It will be a three season day. Stanley Glacier is an easy, tourist-popular, 9.6 KM (6 mile)return hike. Following an early start from Calgary, the 165 KM (103 mile) drive west is through spectacular mountain scenery on the TransCanada Hwy, past the Town of Banff, south on Hwy. 93 at Castle Junction, past Boom Lake at the Continental Divide (which is also the Alberta, British Columbia border, and the transition between Banff and Kootenay National Parks), bringing me to the Stanley Glacier trailhead for a 9:30 AM hiking start-time.
This lower elevation trail beginning at 1,585 metres (5,200 ft) provides stunning views of adjacent mountains including Stanley Peak (3,154 m: 10,348 ft), Storm Mountain (3,161 m: 10,371 ft), Mount Whymper (2,843 m: 9,327 ft) and Boom Mountain (2,760 m: 9,055 ft). The trail initially crosses the Vermilion River on a narrow wooden bridge, then quickly and gently gains 1,148 ft (350 m) of elevation on excellent quality, well-graded and well-travelled switchbacks. There is ample evidence of the 1968 Vermilion Pass forest fire which destroyed 2,500 hectares (6,177 acres) in an 18 day burn.
At 2.0 KM (1.3 miles) the trail levels and leads through new growth forest into the hanging valley.
At 2.5 KM (1.6 miles), sawn logs aid crossing Stanley Creek into mature forest where birds sing to the accompaniment of babbling Stanley Creek at trail-side. Idyllic!
A quick rise on natural stone steps tops an ancient, forested lateral moraine which leads to the end of the maintained trail at an overlook of the spectacular bowl with caves in the sheer cliffs of Stanley Peak and the hanging Stanley Glacier in the distance to the right.
It is an incredibly beautiful place of surrounding rock and waterfall.
My mission is more aggressive and I continue on routes of talus and scree to the caves on my right. The caves I have chosen are purportedly the home of brown bats and after a short and challenging scree climb, I duck through the falling water, put on my rock helmet and caving gloves, carry powerful lamps and scramble up into the back of each of the relatively shallow caves. In the second one I find a single, muddy squeeze too tight and risky for my solo access, so exploration is short-lived.
I continue to work my way another kilometre around the scree slopes to the Stanley Glacier. My route will take me to the toe of the glacier however I need to work for it. Large plains of snow require scrambling on wet rock outcrops around and above the obstacles on difficult terrain but the views of the glacier are awesome.
The view of the valley I have hiked through and beyond is breathtaking with Mount Whymper dominating the end where my hike began.

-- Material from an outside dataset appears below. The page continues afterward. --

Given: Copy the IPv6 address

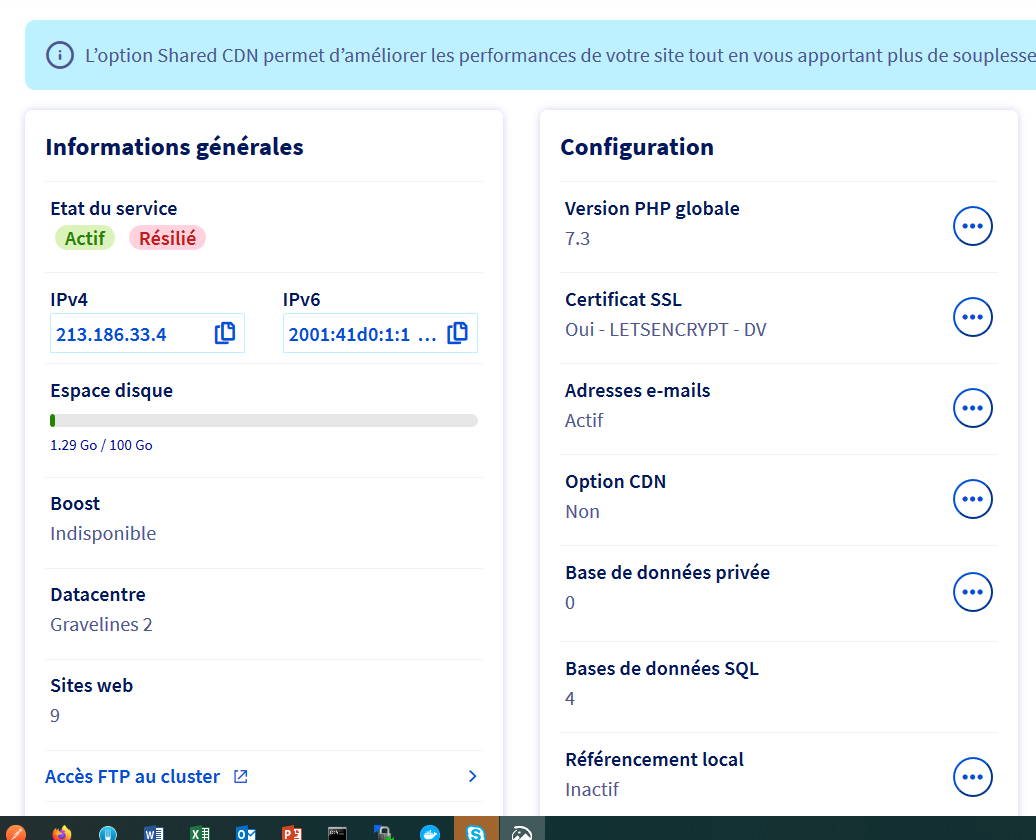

Rather than returning the same way I came, I decide I will cross the headwall and return on the other side of the valley. There is a plain of copious water running in a maze of tributaries from every direction. Reconnaissance reveals some are easily crossed but invariably lead to impassable fast water. I have been in this situation many times before. The solution, in this case, is simple. The bowl I occupy is reasonably small. I will hike above the water flow and punch my way across snow slopes on the headwall to the other side. It is one of my best decisions of the day. In this exercise I gain a very tight angle on the base of Stanley Glacier where melt from the ice is tumbling into a rock cauldron enclosed by a terminal and lateral moraines. It results in photos which cannot do justice to this visual and audible extravaganza. Overwhelming! Spiritual beauty.
The trek down the north side of the valley, below the headwall, reveals a powerful and beautiful waterfall. From the climb up the south side of the valley there is no visual evidence this waterfall exists.
I carefully pick my way down through steep talus and scree to eventually arrive back at the tourist overlook by mid afternoon. I estimate I have hiked an additional 6 KM through challenging terrain for a total of 16 KM (10 miles) and elevation gain of 450 metres (1,444 ft). The hike back to the car is uneventful with beautiful mountain views and the tumbling water of Stanley Creek.
I am tired. It has been an arduous and wonderful day.